The latest episode of The Briefing by the IP Law Blog discusses a recent lawsuit filed by the Dimopoulos Law Firm, a personal injury firm based in Las Vegas, Nevada, alleging that the NFL threatened to sue the firm for trademark infringement. The dispute arose after the firm hired three professional athletes, including Maxx Crosby of the Las Vegas Raiders, to appear in an advertisement that used the firm’s black and silver color scheme. According to the law firm, the advertisement did not feature any logos or trademarks of the NFL, the Raiders, or any other sports teams. Despite this, the NFL sent a cease-and-desist letter to Dimopoulos accusing the firm of unauthorized use of the Raiders’ marks.

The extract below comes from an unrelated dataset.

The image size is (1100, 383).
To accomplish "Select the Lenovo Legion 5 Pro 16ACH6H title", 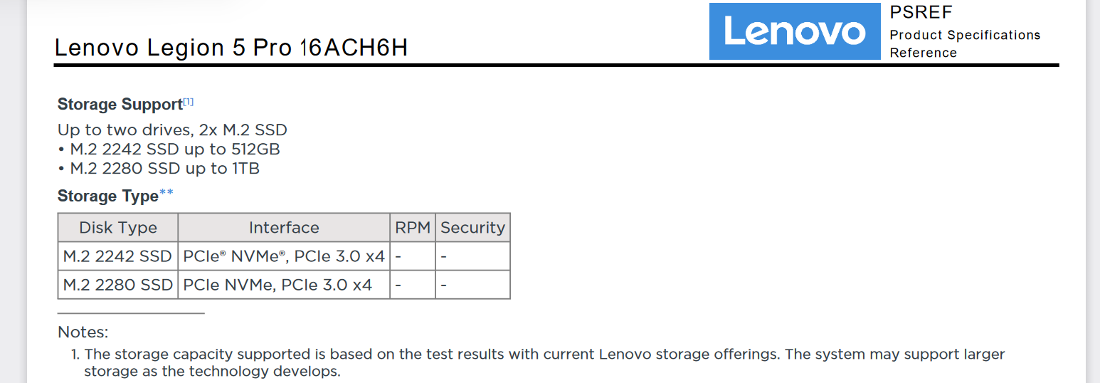I will tap(231, 48).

The grounds for the dispute are based on the NFL’s claims that the Dimopoulos Law Firm used hashtags including the Raiders’ marks and engaged in other unauthorized use of their marks. However, the law firm alleges that the advertisement did not feature any NFL logos or names, and that the disclaimer on the firm’s website and YouTube page made it clear that the firm was not affiliated with the NFL.

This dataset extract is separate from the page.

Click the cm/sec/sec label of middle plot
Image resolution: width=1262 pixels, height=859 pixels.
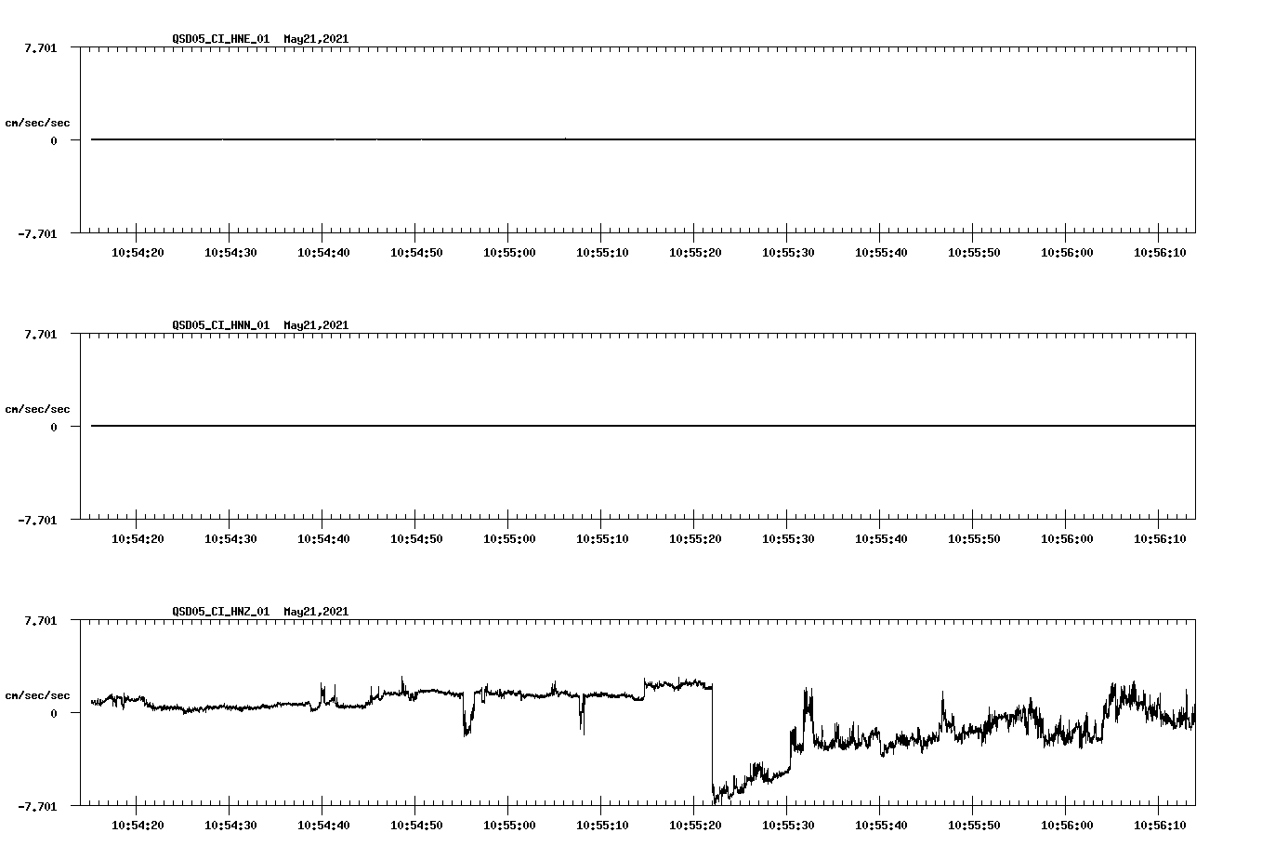coord(37,408)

Even if the Raiders had protectible IP in their color scheme, their claim would be more of a false designation of association/affiliation claim under 15 U.S.C. § 1125. It is unlikely that there would be consumer confusion in that the consumer reasonably believes that the Raiders are providing legal services, but it is at least feasible that a consumer could believe that the Raiders are associated, affiliated, or otherwise endorse the law firm as a result of the advertisement. Ultimately, it comes down to whether the Raiders and the NFL have protectible IP in the color scheme.
Regarding the hashtag claim, while it is at least conceivable that a consumer could assume there must be a relationship between the firm and the NFL or the team if they were to see the silver and black uniforms in an advertisement that was returned in response to a search for #raiders or #raidernation, there is a disclaimer on the firm’s website and YouTube page that clearly states that the firm is not affiliated with the NFL. There are arguments on both sides and the claim is not clear cut.
The dispute is likely to hinge on whether the NFL and the Raiders have protectible IP in their color scheme and whether the law firm’s use of hashtags creates a false designation of association or affiliation with the Raiders or the NFL. Unfortunately, I don’t anticipate this matter will be decided by a trier of fact. It is far more likely it will resolve informally.